▸ Texto para ler:
Acórdão nº 022/06 de Tribunal dos Conflitos, 12 de Julho de 2007

Magistrado ResponsávelGIL ROQUE
Data da Resolução12 de Julho de 2007
EmissorTribunal dos Conflitos

Acordam no Tribunal de Conflitos: I.

  1. A…, propôs contra, B…, notária, BANCO ESPÍRITO SANTO, S.A. e BANCO DE PORTUGAL, procedimento cautelar comum, pedindo que se ordene à primeira que proceda à entrega do cheque que identifica, à ordem do Tribunal, até que na acção própria seja anulado ou reduzido o negócio cartular a ele referente, que se ordene ao segundo que se abstenha de rescindir a convenção do uso de cheque referente a conta da requerente e que se ordene ao terceiro que se abstenha de incluir a requerente em qualquer listagem de utilizadores de cheques que oferecem em riscos, com fundamento, em síntese: - que no dia 29/03/2005, no exercício da sua profissão, a requerente compareceu no cartório da primeira requerida, que é notária privada, a uma escritura de aumento de capital da sociedade C…; - logo após a escritura a primeira requerida, nas suas funções de notária, cobrou a quantia de € 410.015,92, a título de imposto de selo e a quantia de € 500,00 a título de honorários, tendo emitido a respectiva factura recibo; - a requerente, não se apercebendo do valor real da factura, porque em mais de cem escrituras em que antes interveio nunca lhe foi cobrado imposto de selo, assinou e entregou à notária o cheque n.° …, sobre o segundo requerido, nesse valor.

    Só após sair do cartório se apercebeu do valor do cheque e do grave erro, pelo que contactou a notária informando-a de que se tratava de manifesto erro na liquidação do imposto de selo e que o cheque, nesse valor, não tinha provisão, solicitando que o mesmo não fosse apresentado a pagamento.

    O imposto de selo liquidado pela notária não é devido.

▸ Tarefas do exercício:
**A)** Segundo o acórdão, quanto a notária cobrou de honorários?
**B)** Copie de novo o trecho do acórdão que vai de "Só após sair" até "não é devido.", trocando "cartório" por "escritório".
**C)** Liste todos aqueles contra quem A… propôs o procedimento cautelar, de acordo com o acórdão.

▸ Dados fornecidos:

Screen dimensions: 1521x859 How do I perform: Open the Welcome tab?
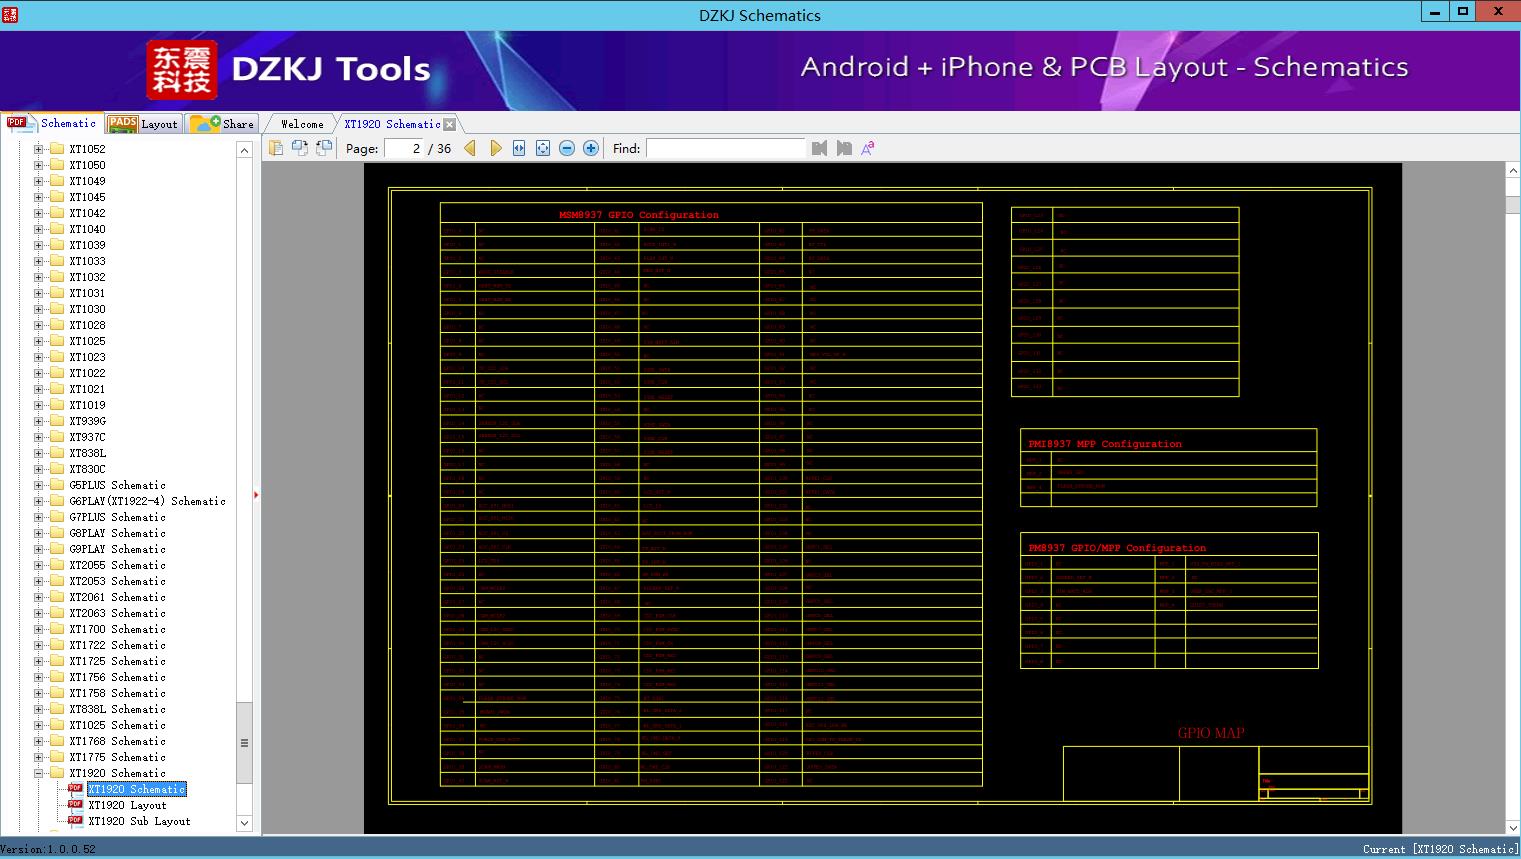(x=301, y=124)
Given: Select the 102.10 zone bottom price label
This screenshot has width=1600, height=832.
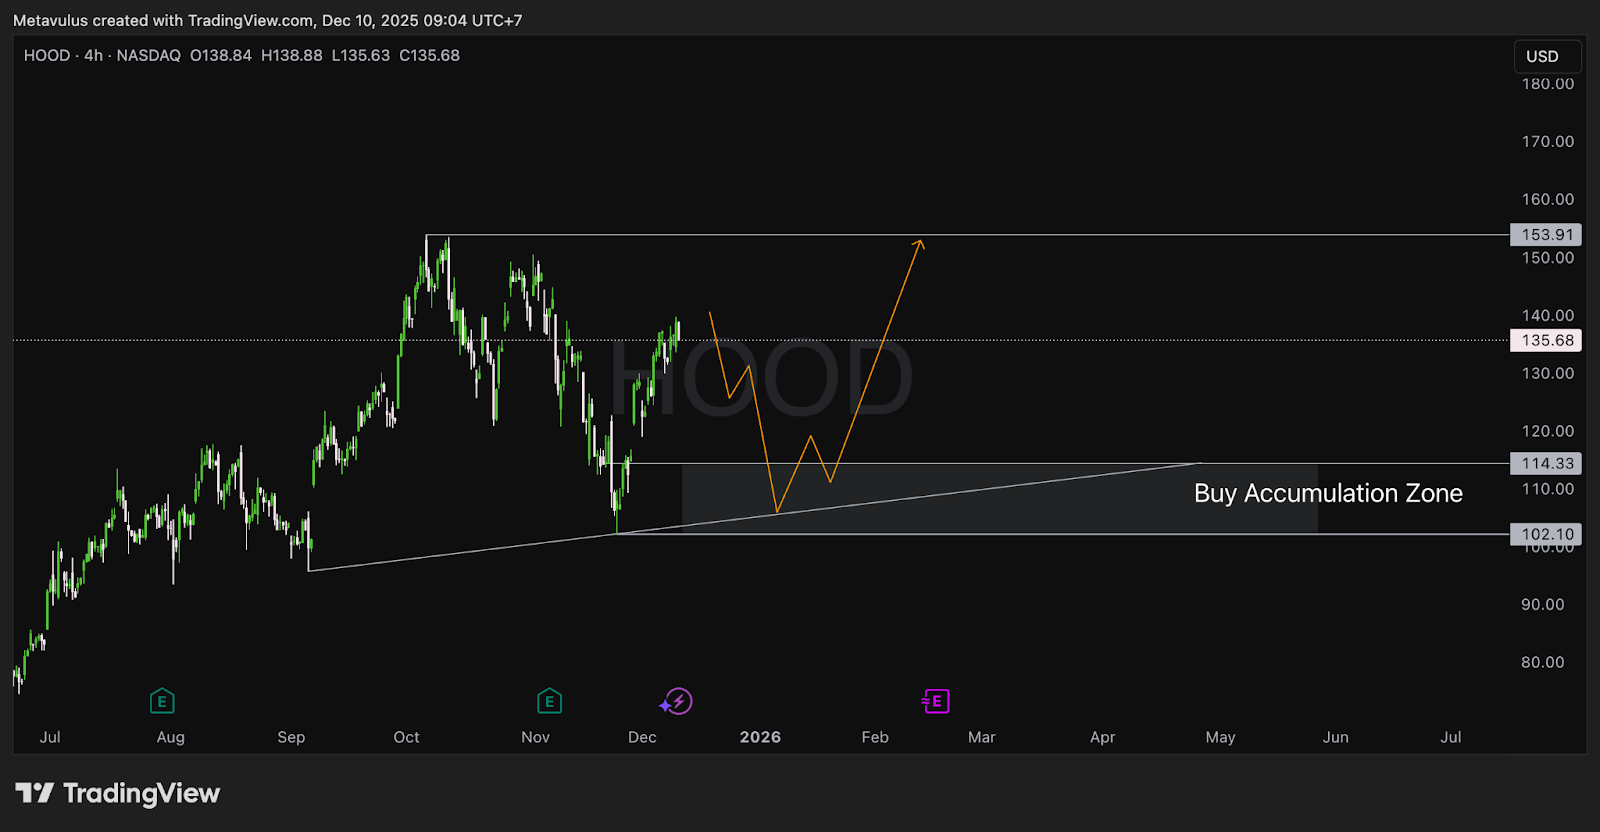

▸ Respostas às tarefas:
**A)** € 500,00.

**B)**
Só após sair do escritório se apercebeu do valor do cheque e do grave erro, pelo que contactou a notária informando-a de que se tratava de manifesto erro na liquidação do imposto de selo e que o cheque, nesse valor, não tinha provisão, solicitando que o mesmo não fosse apresentado a pagamento.

    O imposto de selo liquidado pela notária não é devido.

**C)** B…, notária; BANCO ESPÍRITO SANTO, S.A.; BANCO DE PORTUGAL.